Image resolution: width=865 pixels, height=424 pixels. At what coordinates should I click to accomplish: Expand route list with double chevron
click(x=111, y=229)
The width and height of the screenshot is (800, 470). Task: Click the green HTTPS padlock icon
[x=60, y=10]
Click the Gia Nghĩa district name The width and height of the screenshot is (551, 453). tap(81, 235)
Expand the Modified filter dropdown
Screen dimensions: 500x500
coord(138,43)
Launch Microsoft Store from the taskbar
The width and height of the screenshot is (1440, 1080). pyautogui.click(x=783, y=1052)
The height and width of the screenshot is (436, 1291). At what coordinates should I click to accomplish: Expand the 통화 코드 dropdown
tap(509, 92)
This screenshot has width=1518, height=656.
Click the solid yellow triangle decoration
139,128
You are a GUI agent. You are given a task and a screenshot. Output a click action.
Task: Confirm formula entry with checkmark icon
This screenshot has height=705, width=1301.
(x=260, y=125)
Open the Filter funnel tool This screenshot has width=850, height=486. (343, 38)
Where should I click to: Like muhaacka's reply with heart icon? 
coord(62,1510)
------------
§ EXERCISE: From the entries above, restate word for word the lines from the line containing "Click the solid yellow triangle decoration" to the line containing "Open the Filter", both ends included, and nothing more.

§ ANSWER BELOW:
Click the solid yellow triangle decoration
139,128
You are a GUI agent. You are given a task and a screenshot. Output a click action.
Task: Confirm formula entry with checkmark icon
This screenshot has height=705, width=1301.
(x=260, y=125)
Open the Filter funnel tool This screenshot has width=850, height=486. (343, 38)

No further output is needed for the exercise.